All my cats including fosters are microchiped. Foster cats and kittens are required to wear collars with our rescuers tags on. For kittens I don't always follow the collar rule. But its a must when adopted to send them to their new home with collars incase they get outside. I make my own cats wear collars when im away and others are cat sitting for me. I love to cruise Easy.com looking at all the handmade collars. They find such cute fabric to make them with!


----------



## MinkaMuffin (Apr 1, 2011)

Carmel said:


>


That collar is SUPER cute! Where'd you get the tag??


ArtNJ said:


> Its a good idea for a cat to wear a collar, just like its a good idea for a person to wear a seat belt. However, I bet not to many people would wear a seat belt if it tried to scratch the **** out of you.


Actually, that's one of the excuses that people give for not wearing seat belts. That's why they started making those things that move them away from your neck/shoulder and to the middle of your chest.


----------



## Auntie Crazy (Dec 10, 2006)

No collars here. The first and last collar I put on one of my cats actually got caught in the rug, and it wasn't even a thick or deep pile. As you can imagine, the cat went absolutely spastic and my panic in trying to release him wasn't much different. 

Although I think some collars look absolutely fabulous on the cats (Little Pumpkin is a perfect example, what a great pic!), they wouldn't serve any real purpose for my cats and would worry me. So, no collars.



ArtNJ said:


> No, Rockie considers it a violation of the cat-owner contract to touch her neck. She delivers a rather painful cease and decist notice. Apparently she didnt get the memo about cats not having nerves there.
> 
> Its a good idea for a cat to wear a collar, just like its a good idea for a person to wear a seat belt. However, I bet not to many people would wear a seat belt if it tried to scratch the **** out of you.


Hysterically humorous post; I totally LOL'd. Thank you!

AC


----------



## Wozzeck (Jun 24, 2011)

Momo and Renzo don't have collars but Momo is on a harness and leash anytime we travel. I hope to have Renzo accept the harness and leash sometime in the future.


----------



## Carmel (Nov 23, 2010)

MinkaMuffin said:


> That collar is SUPER cute! Where'd you get the tag??


Thanks! 

The ID tag is from eBay, 9 dollars. The image on eBay is misleading though, it looks like it'll be really easy to read but in reality it's very lightly etched and can be hard to read. I wouldn't recommend it for dogs, either. I nabbed one for my aunt's puppy at the same time and she's worn it for about a month, with all of her activity and scratching at the tag it's got some scratches and is worn (lost its shine) in one or two spots already. It might be fine on an indoor cat though... but I imagine with Blacky, once it gets on her, it won't look very nice within a few weeks.

If anyone's wondering, the collar was from a local pet store, it was 6.99 - made by Petmate, it's called an "Eco-Friendly" collar. It came in a few colors.

Here's my aunt's puppy showing off her collar and tag with her typical crazy smile:


----------



## Fyreflie (Mar 5, 2011)

Wicket looks awfully handsome in a red collar but after happily wearing it a day or two when we first got him, he started ripping it off and hiding it in random places. We finally found it when we moved.

■ Available data ■

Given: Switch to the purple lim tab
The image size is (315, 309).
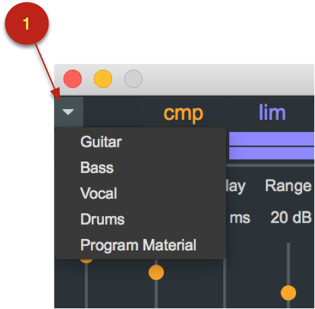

■ Work to do ■
1 - Quote the thread about cat collars word for word, starting with "The ID tag is" and going on through "(Mar 5, 2011)".
2 - In the thread about cat collars, what brand made the collar Carmel bought at a local pet store?
3 - Carry on the thread about cat collars from its last sentence by writing what comes next.

■ The answers ■
1 -
The ID tag is from eBay, 9 dollars. The image on eBay is misleading though, it looks like it'll be really easy to read but in reality it's very lightly etched and can be hard to read. I wouldn't recommend it for dogs, either. I nabbed one for my aunt's puppy at the same time and she's worn it for about a month, with all of her activity and scratching at the tag it's got some scratches and is worn (lost its shine) in one or two spots already. It might be fine on an indoor cat though... but I imagine with Blacky, once it gets on her, it won't look very nice within a few weeks.

If anyone's wondering, the collar was from a local pet store, it was 6.99 - made by Petmate, it's called an "Eco-Friendly" collar. It came in a few colors.

Here's my aunt's puppy showing off her collar and tag with her typical crazy smile:


----------



## Fyreflie (Mar 5, 2011)

2 - Petmate.

3 -
They're both pretty unhappy about the harnesses when they're on but the kitten hasn't tried to rip his off yet. Wicket tried and when it didn't work he lay down and refused to move for a while, then started destroying things until we took it off. Good thing they'll only be wearing them for our long move! 

I wish they would both wear collars 'cause they'd look so handsome.....


----------



## champagne1962 (May 21, 2011)

None of mine wear collars either.


----------



## Jess041 (Jul 6, 2009)

When Lexi was a kitten, I tried to get her to wear a collar, but she would freak out every time and do everything in her power to get it off. I gave up pretty quickly. So no, neither of my cats wear collars.


----------



## D'Lynn (Jun 18, 2011)

I don't have a collar for Cinder yet but I will soon. And she will be chipped. My furries are indoors unless on leash (Cinder is harness/leash trained) but stuff happens. We had to leave our town due to fire. We're now 3 hours away. Anything could happen.


----------



## dweamgoil (Feb 3, 2010)

D'Lynn said:


> I don't have a collar for Cinder yet but I will soon. And she will be chipped. My furries are indoors unless on leash (Cinder is harness/leash trained) but stuff happens. We had to leave our town due to fire. We're now 3 hours away. Anything could happen.


:thumb An ounce of prevention...


----------



## littlesushi (Jun 8, 2011)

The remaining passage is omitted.